Uncompressed Erlang binary serialization (term_to_binary). This is the initial format when entries are flushed from the buffer. Raw blocks are temporary -- the compactor merges them into compressed blocks.

Zstd (.zst)

Erlang term_to_binary compressed with Zstandard. Good general-purpose compression with fast decompression.

MetricValue
Compression ratio~11.1x (level 5)
Compression throughput~1.2M entries/sec
Decompression throughput~2.4M entries/sec
Configurable level1-22 (default: 3)

OpenZL (.ozl)

Columnar format with OpenZL compression. Entries are split into separate columns (timestamps, levels, messages, metadata) and each column is independently compressed.

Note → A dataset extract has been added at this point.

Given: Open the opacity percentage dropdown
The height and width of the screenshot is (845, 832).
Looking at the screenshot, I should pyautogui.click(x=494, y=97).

This exploits per-column redundancy for better ratios.

LevelRatioThroughput
111.2x706K entries/sec
311.3x2.1M entries/sec
511.6x1.2M entries/sec
9 (default)12.8x702K entries/sec
1914.4x17.5K entries/sec

OpenZL decompresses at ~4.3M entries/sec — 44% faster than zstd — which directly benefits query performance.

Choosing a format

Set the compaction output format:

config :timeless_logs,
  compaction_format: :openzl,       # or :zstd
  openzl_compression_level: 9,      # 1-22
  zstd_compression_level: 3         # 1-22
Use caseRecommended formatLevel
General use:openzl9
Maximum throughput:openzl1
Maximum compression:openzl19
Legacy/simple:zstd3-5

Compaction

New log entries are first written as raw (uncompressed) blocks for low-latency ingestion. A background Compactor process periodically merges raw blocks into compressed blocks.

Compaction triggers

Compaction runs when any of these conditions are met:

  1. Entry threshold: total raw entries >= compaction_threshold (default: 500)
  2. Age threshold: oldest raw block >= compaction_max_raw_age seconds (default: 60)
  3. Manual trigger: TimelessLogs.Compactor.compact_now()
  4. Periodic check: every compaction_interval ms (default: 30,000)

Compaction process

  1. Read all raw block entries from disk
  2. Merge entries into larger batches
  3. Compress in parallel chunks (concurrency = System.schedulers_online())
  4. Write new compressed block files
  5. Update the index (delete old block metadata, add new)
  6. Delete old raw block files
  7. Update compression statistics

Compaction configuration

config :timeless_logs,
  compaction_threshold: 500,           # Min raw entries to trigger
  compaction_interval: 30_000,         # Check interval (ms)
  compaction_max_raw_age: 60,          # Force compact after this many seconds
  compaction_format: :openzl,          # Output format
  openzl_compression_level: 9          # Compression level

Manual compaction

TimelessLogs.Compactor.compact_now()
# => :ok or :noop (if nothing to compact)

Disk layout

data_dir/
 index.snapshot    # Periodic ETS table dump (compressed ETF)
 index.log         # Write-ahead log (Erlang disk_log)
 blocks/
     000000000001.raw   # Raw block (temporary)
     000000000002.raw   # Raw block (temporary)
     000000000003.ozl   # OpenZL compressed block
     000000000004.ozl   # OpenZL compressed block
     ...

Block filenames are 12-digit zero-padded block IDs with format-specific extensions.

Memory storage mode

For testing or ephemeral environments, use in-memory storage:

config :timeless_logs, storage: :memory

In memory mode:

  • Block data is stored in ETS tables only
  • No block files are written to disk
  • The ETS index still provides lock-free read access
  • Data does not survive application restarts

Compression statistics

Track compression efficiency via the stats API:

{:ok, stats} = TimelessLogs.stats()

stats.compression_raw_bytes_in       # Total uncompressed bytes processed
stats.compression_compressed_bytes_out  # Total compressed bytes produced
stats.compaction_count               # Number of compaction runs

The compression ratio is compression_raw_bytes_in / compression_compressed_bytes_out.